SOURCE DOCUMENT
Our strategic business transformation initiatives have been the key focus of the business as we look to drive revenue growth. This slide outlines the FY 2024 operational highlights. There are four key areas: customer, product, costs, and balance sheet. We're focused on the high-value customer that can deliver the margin needs of the business. In the customer focus, our achievements are: we have refreshed our brand and are talking in a different tone of voice to our customer. We have four hundred and eighty-one thousand customers spending AUD 226 annually. With that average annual spend becoming a key metric, as we have more customers now than we did in two thousand and nineteen, and back then, she was spending around AUD 340 a year, and I know we can get back to those levels.

We have targeted digital marketing efforts to further engage the high-value customer. We've increased our social media presence, with the focus to be where she is when she wants us to be there. Our high-value customer numbers are up 11% in FY twenty-four, showing the success of our strategic focus. As this continues, we will decrease the number of low-value customers that are bought into the promotion. We moved the majority of those low-value customers on through divesting of the Avenue business. But most importantly, we've continued to delight her and exceed expectations with our Net Promoter Score now at 72. In the product area, we've revitalized our product assortment to move with what our customer is demanding from us, through category and lifestyle planning and making our range more versatile. We have listened to her as she told us she's looking for more elevated essentials.

Accordingly, we've grown this part of our range to meet her needs. We are back to a culture of repeats and following the customer demand in season to maximize revenue and minimize promotional activity. To facilitate this, we've shifted our supply chain back to historical partners, allowing flexibility and reduced product costs. We've also reduced the per option volume, further minimizing promotion. We are operating a more flexible open-to-buy and are moving spend with demand in season. From all of these actions, we've increased our gross margin percent and average selling price materially, with the second half gross margin trading at 59% and average selling price up 49% on the prior corresponding period. The discounting, promotion, and inventory clearance has stopped. We've simplified our business, reshaped the entire cost structure to align with demand.

In FY 2023, the cost of doing business was AUD 132 million in total, and AUD 101 million for the underlying business. In FY 2024, we brought this down to 84.2 or 17%. These actions include the changing of our US fulfillment partner to make fulfillment variable to sales in the US and facilitate the return to under 12% of revenue, impacting FY 2025 mostly. Our headcount reductions, which are now finalized, and our headcounts below our FY 2019 numbers, with just over 75 people in the office, and this was over 150 in FY 2022, a circa 50% reduction. We have set a target to cut cost of doing business by 20.3 million dollars, with 85% of this already achieved.

This would mean a further AUD 11.3 million annualized of our cost base to get it to 72.9, plus inflationary pressures. We've strengthened the balance sheet by normalizing inventory, selling Avenue, implementing a AUD 10 million debt facility and an equity raise. Moving to slide seven. In the first 8 weeks of FY 2025, the positive momentum we saw in the second half of 2024 has continued as the strategy delivers a further uplift in gross margin dollars and average sale price. Our focus on new product that the customer is demanding and strong marketing campaigns with a refreshed tone of voice are working. Total gross margin dollars are up 28%, with trading margin above 61%, a huge 17.7 percentage points up on last year.

DATA ROWS
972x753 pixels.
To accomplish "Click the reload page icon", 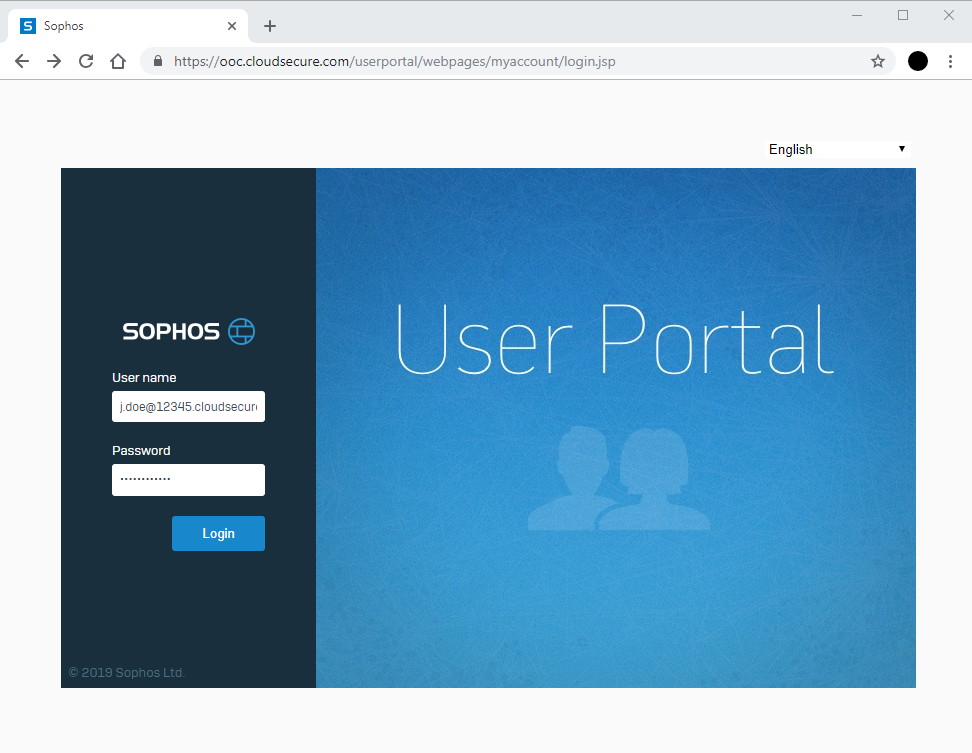I will (x=86, y=61).
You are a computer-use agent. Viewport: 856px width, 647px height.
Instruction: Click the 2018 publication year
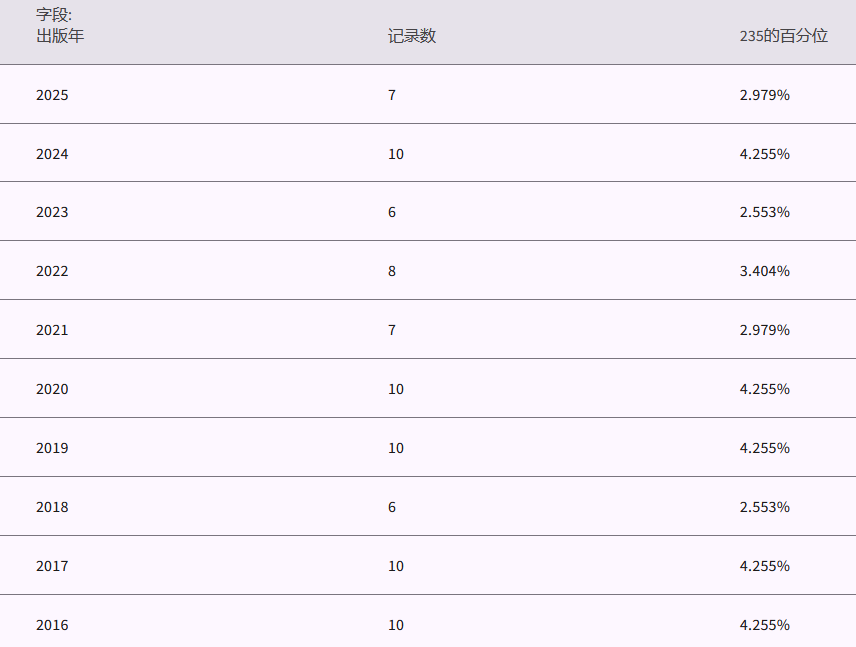point(52,507)
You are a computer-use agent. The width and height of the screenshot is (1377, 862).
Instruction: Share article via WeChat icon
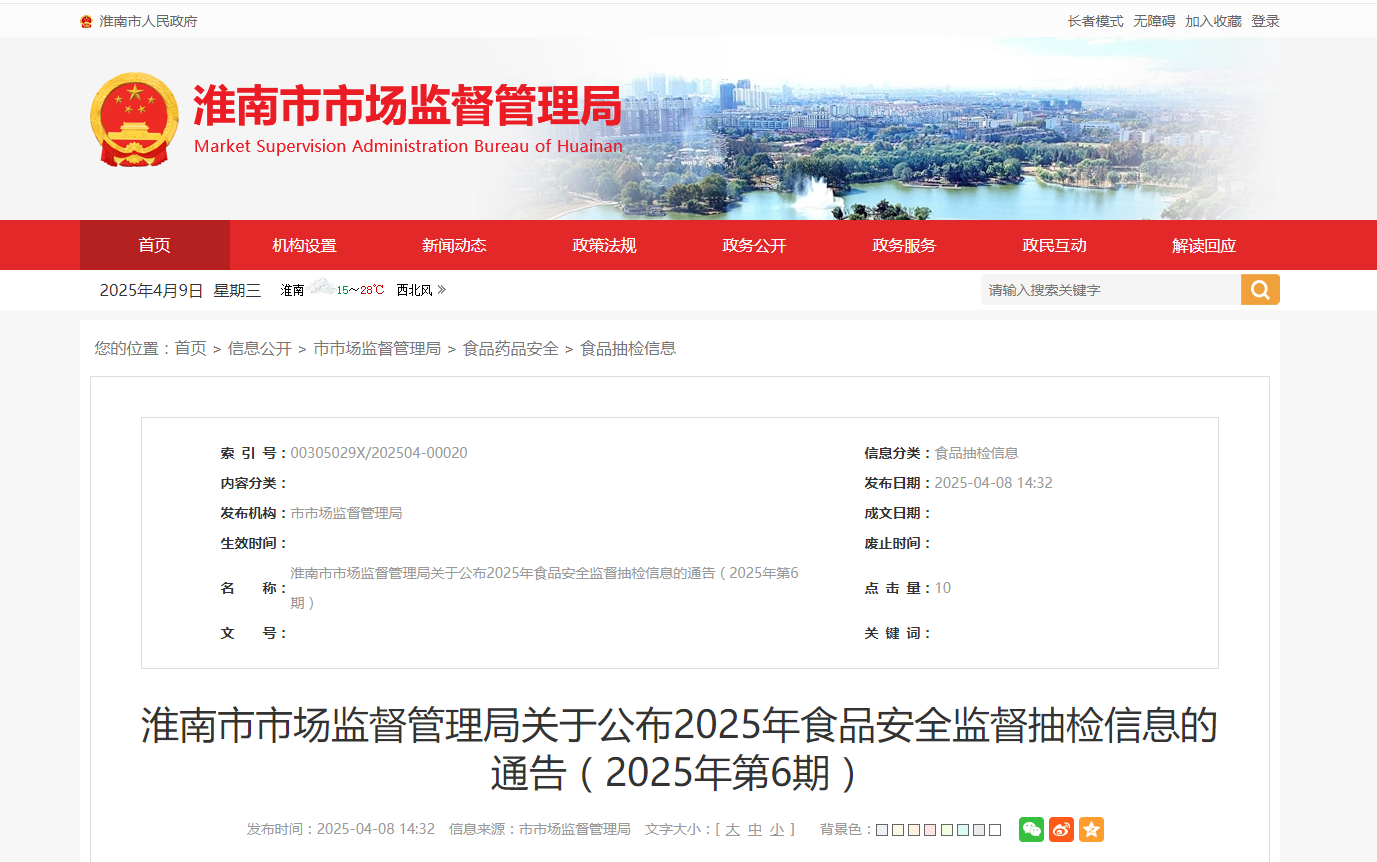pyautogui.click(x=1031, y=829)
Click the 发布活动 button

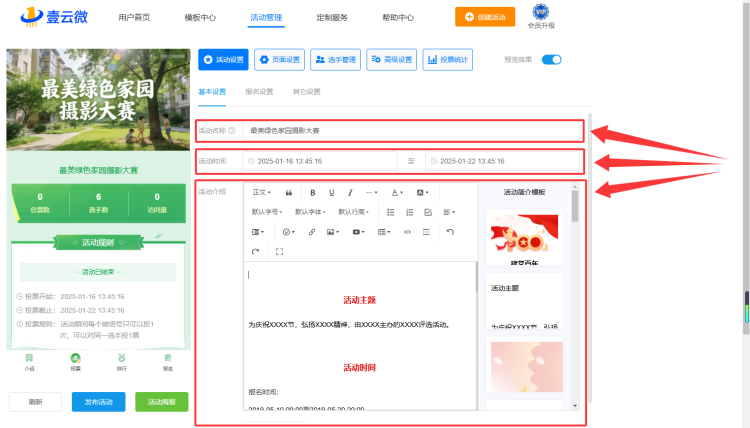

YOUR TASKS
a: Reproduce the passage of the earnings call transcript between "This would mean" and "on last year.", inclusive.
b: Go on with the earnings call transcript, starting right after its final sentence.

TASK-BY-TASK RESULTS
a:
This would mean a further AUD 11.3 million annualized of our cost base to get it to 72.9, plus inflationary pressures. We've strengthened the balance sheet by normalizing inventory, selling Avenue, implementing a AUD 10 million debt facility and an equity raise. Moving to slide seven. In the first 8 weeks of FY 2025, the positive momentum we saw in the second half of 2024 has continued as the strategy delivers a further uplift in gross margin dollars and average sale price. Our focus on new product that the customer is demanding and strong marketing campaigns with a refreshed tone of voice are working. Total gross margin dollars are up 28%, with trading margin above 61%, a huge 17.7 percentage points up on last year.

b:
Revenue is down 9%, as the first eight weeks of FY 2023 was a period of high discounting to clear stock that drove unit volume and revenue, but not profitability. That is our goal now. At a gross margin level, comparative stores are up around 13%, with total stores' gross margin up 8%, even with the 11 closures. We're focused on stores and getting their recovery, and we're seeing material improvements in the per store revenue. However, they still have a way to go to return to what I would say is acceptable per store sales. The ANZ online business has driven large margin improvements, up 68% in gross margin on the prior corresponding period as we stop the inventory clearance. Revenue is only down 13% as the activity last year drove revenue. It will take time to recover customer in this channel.

However, it's positive to be so close to revenue at materially better margin and outlines the future opportunity. Traffic in the first eight weeks is up 25% as we implement our brand refresh, new tone of voice, and focus marketing efforts on the high-value customer. Conversion is more challenging due to cost of living pressures. However, this will come back. The USA gross margin is up 20%, with revenue down 13%, outlining the recovery we have made to trading and getting back to the CC USA business that was leveraged and very profitable. Our website in the U.S. is up 68% in gross margin dollars as we stop the outlet and clearance that plagued FY 2023, and partners are flat in both revenue and gross margin dollars, as they were a little impacted by the warehouse move and deliveries in July.

This recovery was driven by an increase in average sale price of 58% in the first eight weeks and is now back above 22 levels. This shows the customer sees the value in our product and will keep this momentum going. The average sale price is increasing in all regions and channels, with ANZ Online the highest. We've right-sized the business for the current demand. Our cost out program is on track. July and August achieved the cost targets. The new USA warehouse arrangements, mixed with higher average sale price, have brought fulfillments in line with target in July. Wages are already at the required levels, and in other costs of doing business, we have plans to implement the further reductions required. Our focus now is on driving demand through reacting to customer-led learnings around product in season that our more reactive supply chain facilitates.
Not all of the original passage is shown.